Hey HN, thinking about starting my first company. The business co-founder is going to be putting up the initial money for server costs etc. until we get financing.<p>How do you normally write a contract around this? We&#x27;ve all agreed to split the equity evenly. Should we handle the money he puts up as a loan to the business? Is there something else we can do?<p>Tried googling for stuff, but had a tough time finding any resources.
======
gjmulhol
My company did this. I fronted most of the money as a loan to the company (in
total I want to say it was <$10k) and the company paid the loan back interest
free when we had the money in the bank. I was okay with it, and my 2
cofounders put in what they could (also as a loan). Haven't looked back. Never
caused an issue.

------
wmf
One way to look at it is to imagine what you would do if the money was put up
by a third party (angel investor). You'd probably do a convertible note or
SAFE. You could treat money from the co-founder the same way, keeping it as a
separate line on the cap table. This would lead to the foundvestor getting
more equity so you have to decide whether you can live with that.

------
sharemywin
Why spend a bunch of money upfront on servers? you should know how much you'll
save by switching to a server but just use a amazon or something like that
until your sure you can build something people want. Also, what happens if the
business doesn't work. Has this person invested his life savings?

------
saluki
Keep things simple. Just note the amount he puts in as a simple loan to the
company. Once you're up and running and profitable have the company write a
check to him to repay him what he fronted to launch the company.

Good luck in 2015.

------
debacle
If you are looking at a start-up trajectory, plan to take on additional money,
etc, treat his money like a third party investment and value it separately
from his role (and equity) as a co-founder. To properly do this, you'll have
to come up with a reasonable valuation for your company.

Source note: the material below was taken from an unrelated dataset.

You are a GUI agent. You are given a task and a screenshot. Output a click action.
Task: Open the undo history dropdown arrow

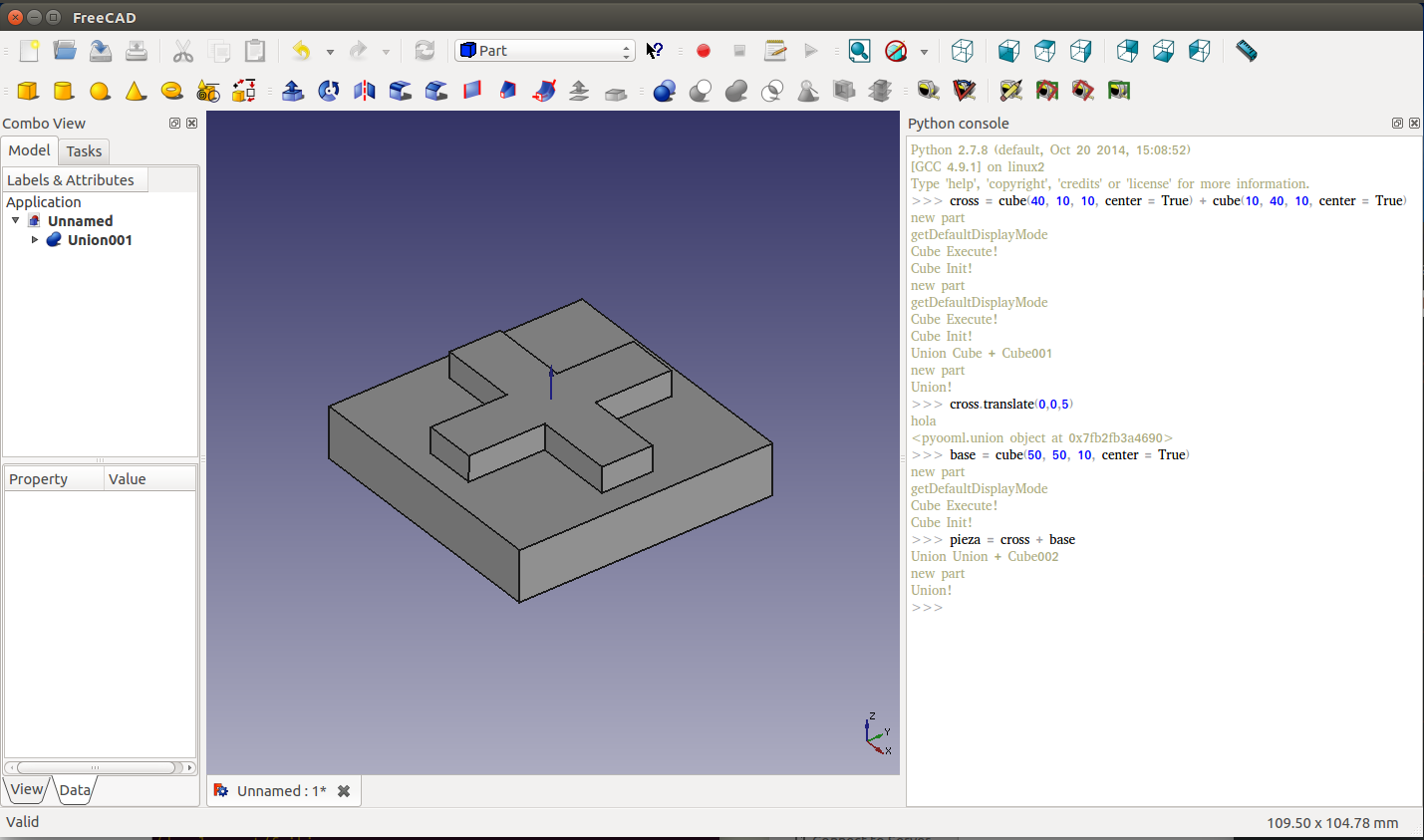coord(330,52)
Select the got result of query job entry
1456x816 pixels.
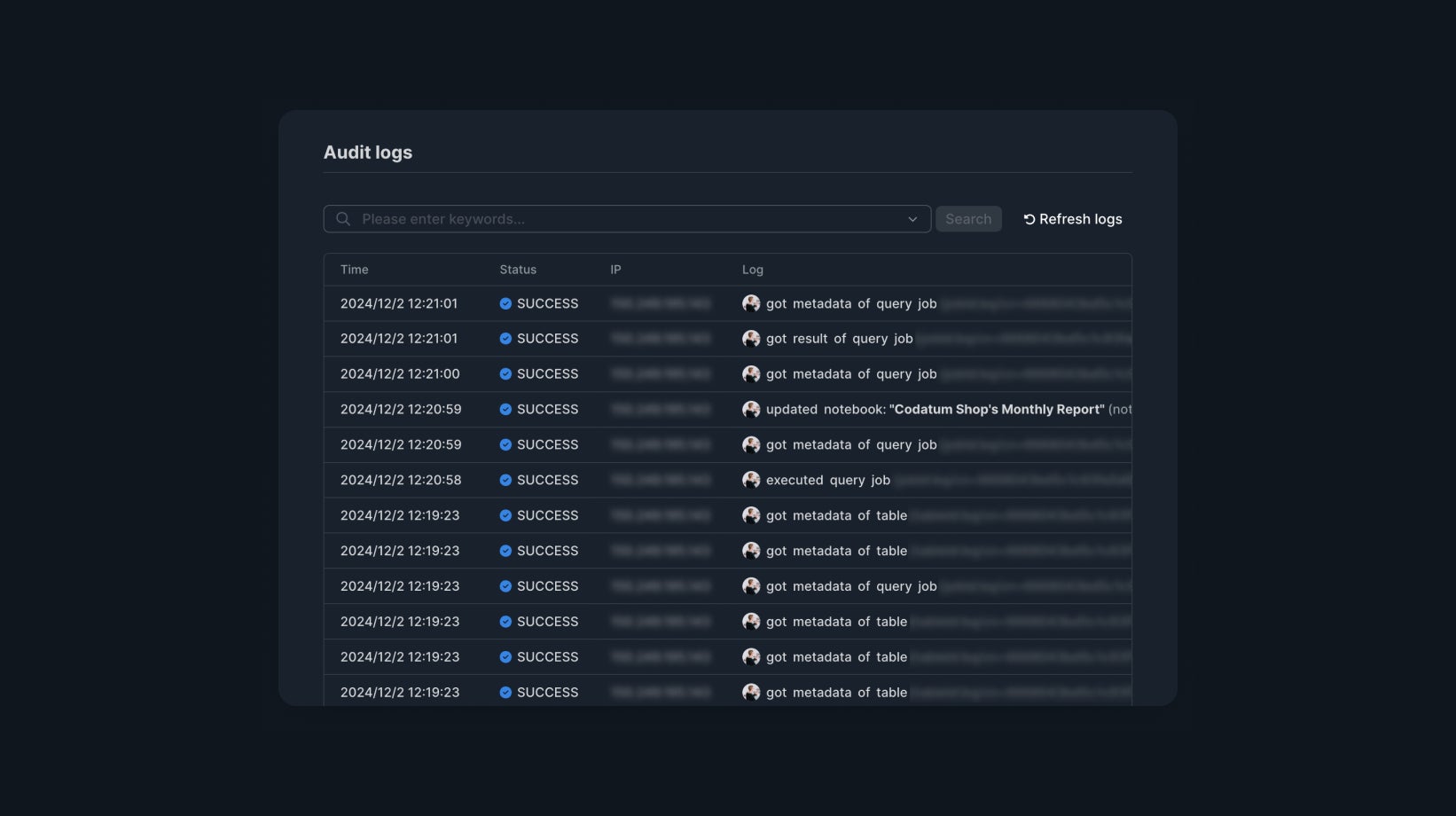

It should be
somewhere between 100k and 200k if you are starting from zero.

If you are looking to bootstrap, then treat the money like a loan.

------
atian
If you don't want the money contributing to equity, you're most likely looking
at a loan. Just write some legible words stating that this is a loan and email
it around with the other guy agreeing to it.

I only know from experience from incorporating an LLC. If it's anything else
(S/C -corp) then I have no idea.